11 thoughts on “Optimizing in smooth waters: optimization on manifolds

  1. I have a question: Is it possible to run stochastic gradient descent instead of standard gradient descent on sphere?
    Another question is that: in the minimization problem, the retraction map will be used with -grad f(x) or grad f(x) direction.


    1. Hello,

      Regarding SGD on manifolds, there is a nice paper by Silvère Bonnabel here:
      That would of course apply to the sphere as well.

      About your second question: you are right, there is a typo in the blog post. The retraction is applied to -\alpha_k grad f(x_k). Sorry about that! (Afonso, do you think you could fix the typo? Thanks!)


  2. Is there a (nice) way of addressing problems which include non-manifold constraints in addition to manifold constraint(s), and get those passed into a constrained version of solver, for instance, without losing (all the) benefits of the Riemannian geometry apparatus? I.e, instead of solving an optimization problem which is unconstrained in a Riemannan manifold, solve an optimization problem which is (further) constrained in a Riemannian manifold. Or would that hopelessly muck up the Riemmanian geometry stuff? if doable, I suppose some,kinds of constraints are easier to incorporate than others?

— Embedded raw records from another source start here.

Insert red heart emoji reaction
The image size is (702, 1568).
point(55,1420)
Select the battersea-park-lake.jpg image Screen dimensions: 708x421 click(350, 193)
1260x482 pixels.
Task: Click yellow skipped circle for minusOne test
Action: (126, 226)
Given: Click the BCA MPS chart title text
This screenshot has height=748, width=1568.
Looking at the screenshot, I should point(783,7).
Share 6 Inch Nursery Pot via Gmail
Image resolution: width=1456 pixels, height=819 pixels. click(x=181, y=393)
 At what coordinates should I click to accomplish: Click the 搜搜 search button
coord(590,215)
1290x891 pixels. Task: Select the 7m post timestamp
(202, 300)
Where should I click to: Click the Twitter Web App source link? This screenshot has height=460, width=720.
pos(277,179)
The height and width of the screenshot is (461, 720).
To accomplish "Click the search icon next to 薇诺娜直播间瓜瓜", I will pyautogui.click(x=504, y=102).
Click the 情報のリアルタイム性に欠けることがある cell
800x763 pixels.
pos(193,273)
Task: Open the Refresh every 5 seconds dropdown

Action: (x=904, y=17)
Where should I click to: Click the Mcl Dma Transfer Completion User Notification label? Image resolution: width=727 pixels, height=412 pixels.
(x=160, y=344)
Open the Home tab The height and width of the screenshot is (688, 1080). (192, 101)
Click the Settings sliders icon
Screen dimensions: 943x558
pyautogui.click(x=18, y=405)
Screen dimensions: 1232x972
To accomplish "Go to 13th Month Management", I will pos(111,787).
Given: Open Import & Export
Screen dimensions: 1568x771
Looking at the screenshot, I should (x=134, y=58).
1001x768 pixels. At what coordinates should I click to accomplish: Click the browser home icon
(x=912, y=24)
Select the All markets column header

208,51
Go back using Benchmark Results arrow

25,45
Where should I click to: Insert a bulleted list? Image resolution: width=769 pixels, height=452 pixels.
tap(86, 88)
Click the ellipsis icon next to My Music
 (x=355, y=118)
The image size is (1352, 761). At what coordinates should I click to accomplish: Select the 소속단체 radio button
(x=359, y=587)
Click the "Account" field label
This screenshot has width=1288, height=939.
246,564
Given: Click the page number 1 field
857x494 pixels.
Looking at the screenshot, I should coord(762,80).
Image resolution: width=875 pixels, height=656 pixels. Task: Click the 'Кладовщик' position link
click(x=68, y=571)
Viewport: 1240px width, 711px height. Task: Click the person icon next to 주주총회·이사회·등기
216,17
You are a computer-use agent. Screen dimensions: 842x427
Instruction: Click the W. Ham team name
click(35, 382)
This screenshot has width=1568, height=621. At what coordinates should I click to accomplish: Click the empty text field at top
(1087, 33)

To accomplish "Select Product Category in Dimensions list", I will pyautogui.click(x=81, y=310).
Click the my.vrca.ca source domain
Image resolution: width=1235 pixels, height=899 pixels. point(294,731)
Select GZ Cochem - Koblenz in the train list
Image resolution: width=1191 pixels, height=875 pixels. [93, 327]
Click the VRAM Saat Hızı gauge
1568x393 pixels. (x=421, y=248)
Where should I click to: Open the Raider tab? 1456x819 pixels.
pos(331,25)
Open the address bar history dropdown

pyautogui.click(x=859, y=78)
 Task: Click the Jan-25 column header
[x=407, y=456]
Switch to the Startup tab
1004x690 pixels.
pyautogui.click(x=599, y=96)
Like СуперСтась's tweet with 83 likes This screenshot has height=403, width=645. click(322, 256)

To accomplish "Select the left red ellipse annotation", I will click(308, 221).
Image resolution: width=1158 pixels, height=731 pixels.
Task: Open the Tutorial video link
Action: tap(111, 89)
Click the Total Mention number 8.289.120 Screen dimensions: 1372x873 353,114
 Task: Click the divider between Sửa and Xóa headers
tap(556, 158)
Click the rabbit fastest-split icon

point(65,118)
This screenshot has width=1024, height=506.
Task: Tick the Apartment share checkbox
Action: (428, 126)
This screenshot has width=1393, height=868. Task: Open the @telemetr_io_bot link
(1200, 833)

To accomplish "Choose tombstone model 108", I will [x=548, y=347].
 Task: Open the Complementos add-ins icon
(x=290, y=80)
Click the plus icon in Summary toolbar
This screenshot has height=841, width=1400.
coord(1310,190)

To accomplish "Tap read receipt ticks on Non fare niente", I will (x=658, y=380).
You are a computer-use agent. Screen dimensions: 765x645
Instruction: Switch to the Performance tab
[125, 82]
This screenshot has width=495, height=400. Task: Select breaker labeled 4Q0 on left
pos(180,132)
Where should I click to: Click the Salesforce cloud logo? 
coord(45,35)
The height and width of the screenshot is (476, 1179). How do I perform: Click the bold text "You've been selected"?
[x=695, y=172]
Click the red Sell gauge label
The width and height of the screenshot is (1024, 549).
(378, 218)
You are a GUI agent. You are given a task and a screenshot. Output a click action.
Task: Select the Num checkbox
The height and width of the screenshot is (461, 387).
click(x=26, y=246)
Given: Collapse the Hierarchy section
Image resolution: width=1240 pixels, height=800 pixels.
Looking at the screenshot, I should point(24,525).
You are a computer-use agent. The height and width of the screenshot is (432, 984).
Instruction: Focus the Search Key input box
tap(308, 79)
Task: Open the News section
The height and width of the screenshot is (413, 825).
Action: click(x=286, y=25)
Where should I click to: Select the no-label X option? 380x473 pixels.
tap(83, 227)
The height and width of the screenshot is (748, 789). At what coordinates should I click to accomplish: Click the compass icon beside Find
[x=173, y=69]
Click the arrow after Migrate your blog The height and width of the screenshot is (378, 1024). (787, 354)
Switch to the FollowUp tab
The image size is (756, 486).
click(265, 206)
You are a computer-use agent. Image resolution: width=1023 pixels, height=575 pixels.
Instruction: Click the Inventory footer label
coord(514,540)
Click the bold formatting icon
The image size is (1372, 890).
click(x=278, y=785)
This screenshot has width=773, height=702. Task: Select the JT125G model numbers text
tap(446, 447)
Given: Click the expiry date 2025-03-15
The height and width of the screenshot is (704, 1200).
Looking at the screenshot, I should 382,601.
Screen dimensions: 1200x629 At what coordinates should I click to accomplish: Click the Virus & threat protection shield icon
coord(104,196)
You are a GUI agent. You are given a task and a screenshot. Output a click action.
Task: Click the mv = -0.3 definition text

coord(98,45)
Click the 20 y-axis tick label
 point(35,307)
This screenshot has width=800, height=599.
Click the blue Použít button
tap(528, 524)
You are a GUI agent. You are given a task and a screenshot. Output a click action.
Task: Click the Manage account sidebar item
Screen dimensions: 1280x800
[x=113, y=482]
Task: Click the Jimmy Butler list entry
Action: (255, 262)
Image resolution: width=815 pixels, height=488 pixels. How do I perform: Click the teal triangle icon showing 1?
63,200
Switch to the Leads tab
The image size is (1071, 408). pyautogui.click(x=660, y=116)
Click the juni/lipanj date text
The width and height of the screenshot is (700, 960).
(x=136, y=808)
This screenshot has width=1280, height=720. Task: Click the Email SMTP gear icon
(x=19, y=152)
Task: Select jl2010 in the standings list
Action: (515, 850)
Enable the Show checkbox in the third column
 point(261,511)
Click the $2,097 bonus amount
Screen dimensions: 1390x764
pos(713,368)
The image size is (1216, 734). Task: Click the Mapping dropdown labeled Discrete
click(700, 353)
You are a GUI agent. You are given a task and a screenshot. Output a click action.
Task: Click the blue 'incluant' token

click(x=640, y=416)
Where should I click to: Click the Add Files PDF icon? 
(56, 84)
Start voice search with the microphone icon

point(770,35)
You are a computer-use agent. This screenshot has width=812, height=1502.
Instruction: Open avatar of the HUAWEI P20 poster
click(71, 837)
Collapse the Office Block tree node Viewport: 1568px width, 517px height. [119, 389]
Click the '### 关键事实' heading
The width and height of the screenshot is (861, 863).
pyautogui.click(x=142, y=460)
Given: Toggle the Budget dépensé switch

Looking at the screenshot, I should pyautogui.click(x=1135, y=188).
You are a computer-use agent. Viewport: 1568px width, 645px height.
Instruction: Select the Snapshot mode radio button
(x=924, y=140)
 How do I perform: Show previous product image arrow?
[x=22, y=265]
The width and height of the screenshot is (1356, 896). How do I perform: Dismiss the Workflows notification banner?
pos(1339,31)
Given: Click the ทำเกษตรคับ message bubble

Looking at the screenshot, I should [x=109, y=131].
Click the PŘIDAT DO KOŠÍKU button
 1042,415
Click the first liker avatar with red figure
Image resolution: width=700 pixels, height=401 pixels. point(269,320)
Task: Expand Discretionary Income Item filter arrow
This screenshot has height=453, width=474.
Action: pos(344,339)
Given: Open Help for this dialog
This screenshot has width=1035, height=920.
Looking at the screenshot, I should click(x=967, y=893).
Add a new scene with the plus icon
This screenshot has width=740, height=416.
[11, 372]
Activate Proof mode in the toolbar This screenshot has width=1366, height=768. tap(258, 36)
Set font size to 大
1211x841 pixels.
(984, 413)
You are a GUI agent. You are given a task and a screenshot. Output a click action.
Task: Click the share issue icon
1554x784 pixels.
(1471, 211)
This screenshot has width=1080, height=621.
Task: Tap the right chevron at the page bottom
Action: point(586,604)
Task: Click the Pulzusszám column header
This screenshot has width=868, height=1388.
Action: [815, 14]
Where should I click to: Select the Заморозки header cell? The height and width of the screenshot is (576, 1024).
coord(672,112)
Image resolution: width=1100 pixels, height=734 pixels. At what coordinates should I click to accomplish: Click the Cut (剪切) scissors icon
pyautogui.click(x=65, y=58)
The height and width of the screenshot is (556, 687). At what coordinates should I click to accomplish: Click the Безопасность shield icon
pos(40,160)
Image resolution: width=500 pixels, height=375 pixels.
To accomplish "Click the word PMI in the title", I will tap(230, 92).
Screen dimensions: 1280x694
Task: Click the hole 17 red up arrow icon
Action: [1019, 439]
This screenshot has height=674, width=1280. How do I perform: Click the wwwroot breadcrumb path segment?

    I don’t have an example problem to offer at this time, but perhaps I will think of one. What can I say, I like incorporating constraints, of all kinds, into optimization problems.

    1. Hello,

      That is a good question, and one that comes up quite a bit in applications actually. At the moment, I do not know about any paper that treats the general problem of constrained optimization over manifolds, though such work would certainly interest a lot of people.

      A natural framework to try and generalize to manifolds might be the Augmented Lagrangian Method, which is a type of quadratic penalty method (in terms of the constraint violation), but with an extra linear term whose main positive effect (from a numerical standpoint) is that it allows to get good constraint satisfaction without increasing the penalty parameter all the way to infinity.

      I had a few home trials with ALM on a sphere the other day (for equality constraints on top of the sphere constraints, where the latter was enforced via Riemannian optimization and the former were (approximately) enforced by ALM), and this worked excellently. I conducted these tests using Manopt, it took just an hour to set it up (http://www.manopt.org).

      So in short: I don’t know of any existing paper that does constrained Riemannian optimization (though it is possibly an oversight on my part), but I do think many things should be doable.

  3. Hello Nicolas. Have there been any developments or further experience in constrained Riemannian optimization subsequent to your reply last year?. Box constraints, i.e., lower and/or upper bounds on some or all of the variables, are very common and are no trouble at all in Euclidean optimization. The ability to incorporate such constraints in a numerically effective way would be nice.